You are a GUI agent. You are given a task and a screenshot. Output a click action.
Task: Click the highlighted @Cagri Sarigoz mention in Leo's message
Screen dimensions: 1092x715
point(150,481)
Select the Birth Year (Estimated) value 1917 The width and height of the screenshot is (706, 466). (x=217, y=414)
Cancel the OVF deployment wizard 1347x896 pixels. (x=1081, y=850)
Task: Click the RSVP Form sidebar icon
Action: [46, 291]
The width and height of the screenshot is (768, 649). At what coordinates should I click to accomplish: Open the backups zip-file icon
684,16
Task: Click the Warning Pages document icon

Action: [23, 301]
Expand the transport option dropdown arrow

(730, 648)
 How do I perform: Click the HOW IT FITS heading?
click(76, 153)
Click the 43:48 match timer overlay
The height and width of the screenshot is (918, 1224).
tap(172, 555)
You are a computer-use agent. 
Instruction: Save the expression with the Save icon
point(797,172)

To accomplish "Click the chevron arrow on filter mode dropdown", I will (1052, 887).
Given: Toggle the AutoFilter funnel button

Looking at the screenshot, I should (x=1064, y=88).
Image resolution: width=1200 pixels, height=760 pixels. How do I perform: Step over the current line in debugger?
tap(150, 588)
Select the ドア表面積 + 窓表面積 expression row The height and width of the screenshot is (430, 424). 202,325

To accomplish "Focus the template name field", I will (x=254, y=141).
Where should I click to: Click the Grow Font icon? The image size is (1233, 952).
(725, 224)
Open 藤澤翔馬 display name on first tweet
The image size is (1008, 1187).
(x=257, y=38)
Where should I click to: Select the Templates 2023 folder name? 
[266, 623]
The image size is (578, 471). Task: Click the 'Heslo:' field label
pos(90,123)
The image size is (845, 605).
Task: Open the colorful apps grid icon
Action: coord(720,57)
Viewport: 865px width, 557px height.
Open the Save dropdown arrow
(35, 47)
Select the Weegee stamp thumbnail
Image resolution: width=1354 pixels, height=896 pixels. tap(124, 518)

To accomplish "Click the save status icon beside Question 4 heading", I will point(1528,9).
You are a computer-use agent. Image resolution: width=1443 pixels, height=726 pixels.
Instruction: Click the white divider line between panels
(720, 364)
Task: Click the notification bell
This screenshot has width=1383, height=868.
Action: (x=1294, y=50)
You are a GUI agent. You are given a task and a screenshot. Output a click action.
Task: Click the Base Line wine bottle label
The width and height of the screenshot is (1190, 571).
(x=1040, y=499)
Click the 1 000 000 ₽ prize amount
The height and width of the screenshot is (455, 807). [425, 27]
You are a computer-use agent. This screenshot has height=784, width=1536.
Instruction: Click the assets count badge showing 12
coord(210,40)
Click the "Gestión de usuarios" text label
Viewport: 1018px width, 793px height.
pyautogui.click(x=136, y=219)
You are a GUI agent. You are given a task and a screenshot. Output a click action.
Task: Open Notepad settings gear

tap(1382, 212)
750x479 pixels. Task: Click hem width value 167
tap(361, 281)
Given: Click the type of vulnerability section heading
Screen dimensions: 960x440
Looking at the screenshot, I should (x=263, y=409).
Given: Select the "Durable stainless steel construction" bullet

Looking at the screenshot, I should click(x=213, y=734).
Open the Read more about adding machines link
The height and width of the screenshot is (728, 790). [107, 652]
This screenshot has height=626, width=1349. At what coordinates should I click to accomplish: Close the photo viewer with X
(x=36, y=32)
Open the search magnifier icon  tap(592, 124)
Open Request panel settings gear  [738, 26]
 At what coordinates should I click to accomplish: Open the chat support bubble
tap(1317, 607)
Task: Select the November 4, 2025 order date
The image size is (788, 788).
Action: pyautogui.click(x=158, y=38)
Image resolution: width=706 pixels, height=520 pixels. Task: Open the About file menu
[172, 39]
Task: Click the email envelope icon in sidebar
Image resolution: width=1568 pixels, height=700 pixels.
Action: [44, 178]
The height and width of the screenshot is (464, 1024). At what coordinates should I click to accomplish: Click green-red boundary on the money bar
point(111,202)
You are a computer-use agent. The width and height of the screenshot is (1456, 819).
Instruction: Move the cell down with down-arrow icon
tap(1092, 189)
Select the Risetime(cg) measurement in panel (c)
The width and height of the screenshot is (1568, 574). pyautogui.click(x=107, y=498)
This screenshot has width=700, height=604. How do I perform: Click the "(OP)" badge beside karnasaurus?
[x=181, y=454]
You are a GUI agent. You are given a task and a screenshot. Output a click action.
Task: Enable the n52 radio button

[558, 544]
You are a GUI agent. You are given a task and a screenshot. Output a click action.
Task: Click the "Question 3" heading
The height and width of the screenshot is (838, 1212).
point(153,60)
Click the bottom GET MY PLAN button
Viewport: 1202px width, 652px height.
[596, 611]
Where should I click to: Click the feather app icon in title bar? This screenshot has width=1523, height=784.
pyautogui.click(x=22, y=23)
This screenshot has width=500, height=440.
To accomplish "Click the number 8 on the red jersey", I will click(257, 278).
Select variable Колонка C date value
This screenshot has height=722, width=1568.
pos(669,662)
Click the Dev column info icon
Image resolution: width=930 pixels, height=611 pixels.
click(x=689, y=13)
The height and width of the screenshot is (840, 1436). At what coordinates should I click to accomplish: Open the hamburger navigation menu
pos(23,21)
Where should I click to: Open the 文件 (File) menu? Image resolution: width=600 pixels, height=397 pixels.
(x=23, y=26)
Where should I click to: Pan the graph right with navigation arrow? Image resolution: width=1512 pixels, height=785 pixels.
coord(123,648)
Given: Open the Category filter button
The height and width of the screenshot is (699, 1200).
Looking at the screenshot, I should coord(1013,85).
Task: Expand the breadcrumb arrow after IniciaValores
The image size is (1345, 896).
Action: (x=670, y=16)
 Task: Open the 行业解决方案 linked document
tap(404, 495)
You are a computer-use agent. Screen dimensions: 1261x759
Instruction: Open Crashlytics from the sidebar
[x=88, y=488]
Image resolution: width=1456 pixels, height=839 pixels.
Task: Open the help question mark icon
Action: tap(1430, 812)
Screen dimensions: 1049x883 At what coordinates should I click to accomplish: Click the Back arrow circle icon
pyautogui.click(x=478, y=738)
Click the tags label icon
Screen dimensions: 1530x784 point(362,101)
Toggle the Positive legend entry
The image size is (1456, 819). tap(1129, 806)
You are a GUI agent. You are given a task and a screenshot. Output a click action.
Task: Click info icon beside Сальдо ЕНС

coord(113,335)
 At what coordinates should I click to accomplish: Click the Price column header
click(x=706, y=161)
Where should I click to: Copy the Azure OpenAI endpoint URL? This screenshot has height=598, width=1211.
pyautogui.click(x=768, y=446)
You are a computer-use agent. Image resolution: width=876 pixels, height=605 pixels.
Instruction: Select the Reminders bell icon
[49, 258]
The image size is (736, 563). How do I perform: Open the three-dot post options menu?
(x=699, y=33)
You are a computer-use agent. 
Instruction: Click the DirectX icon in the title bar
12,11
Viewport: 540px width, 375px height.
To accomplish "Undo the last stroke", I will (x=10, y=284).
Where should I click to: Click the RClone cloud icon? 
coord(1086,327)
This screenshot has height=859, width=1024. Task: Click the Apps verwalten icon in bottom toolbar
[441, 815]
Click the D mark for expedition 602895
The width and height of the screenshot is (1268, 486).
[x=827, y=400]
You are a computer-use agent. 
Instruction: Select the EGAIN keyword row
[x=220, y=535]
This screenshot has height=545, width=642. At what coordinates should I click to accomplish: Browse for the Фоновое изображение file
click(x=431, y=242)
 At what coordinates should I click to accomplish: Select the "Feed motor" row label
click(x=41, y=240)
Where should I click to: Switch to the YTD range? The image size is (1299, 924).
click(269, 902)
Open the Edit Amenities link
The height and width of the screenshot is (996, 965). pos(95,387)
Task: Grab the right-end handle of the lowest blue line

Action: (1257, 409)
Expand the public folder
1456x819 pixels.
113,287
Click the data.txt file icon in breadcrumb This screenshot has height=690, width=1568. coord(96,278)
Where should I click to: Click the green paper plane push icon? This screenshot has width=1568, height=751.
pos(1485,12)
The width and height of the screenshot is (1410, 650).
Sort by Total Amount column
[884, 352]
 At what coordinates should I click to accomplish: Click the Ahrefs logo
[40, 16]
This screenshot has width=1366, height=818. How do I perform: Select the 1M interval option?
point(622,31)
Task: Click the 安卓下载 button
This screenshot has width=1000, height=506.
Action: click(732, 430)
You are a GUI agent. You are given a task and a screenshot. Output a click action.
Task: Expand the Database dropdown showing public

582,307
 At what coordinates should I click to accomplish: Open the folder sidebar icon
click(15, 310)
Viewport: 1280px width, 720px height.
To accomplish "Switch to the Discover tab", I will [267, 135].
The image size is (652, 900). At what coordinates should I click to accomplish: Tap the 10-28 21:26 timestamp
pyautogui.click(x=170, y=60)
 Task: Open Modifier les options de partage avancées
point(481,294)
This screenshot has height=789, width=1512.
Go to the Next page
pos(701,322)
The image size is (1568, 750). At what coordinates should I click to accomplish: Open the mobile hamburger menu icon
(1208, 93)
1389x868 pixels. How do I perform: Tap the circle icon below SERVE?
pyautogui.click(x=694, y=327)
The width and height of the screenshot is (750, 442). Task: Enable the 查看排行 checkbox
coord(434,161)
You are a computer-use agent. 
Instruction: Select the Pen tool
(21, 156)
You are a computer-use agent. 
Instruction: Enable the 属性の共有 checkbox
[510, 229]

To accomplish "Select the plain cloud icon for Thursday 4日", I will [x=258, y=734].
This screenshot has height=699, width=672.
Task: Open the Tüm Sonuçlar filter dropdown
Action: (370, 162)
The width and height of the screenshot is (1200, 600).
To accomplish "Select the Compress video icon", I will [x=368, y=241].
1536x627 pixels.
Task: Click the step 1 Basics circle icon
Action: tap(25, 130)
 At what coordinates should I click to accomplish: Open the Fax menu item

☆ ☆ ☆ ☆ ☆

→ **Exercise objective**
Rewrite the data from the line containing "will [x=258, y=734]." to the end, swapping "Compress video" for "Trim video" and leaving every other part unchanged.

→ **Reply to the task**
To accomplish "Select the plain cloud icon for Thursday 4日", I will [x=258, y=734].
This screenshot has height=699, width=672.
Task: Open the Tüm Sonuçlar filter dropdown
Action: (370, 162)
The width and height of the screenshot is (1200, 600).
To accomplish "Select the Trim video icon", I will [x=368, y=241].
1536x627 pixels.
Task: Click the step 1 Basics circle icon
Action: tap(25, 130)
 At what coordinates should I click to accomplish: Open the Fax menu item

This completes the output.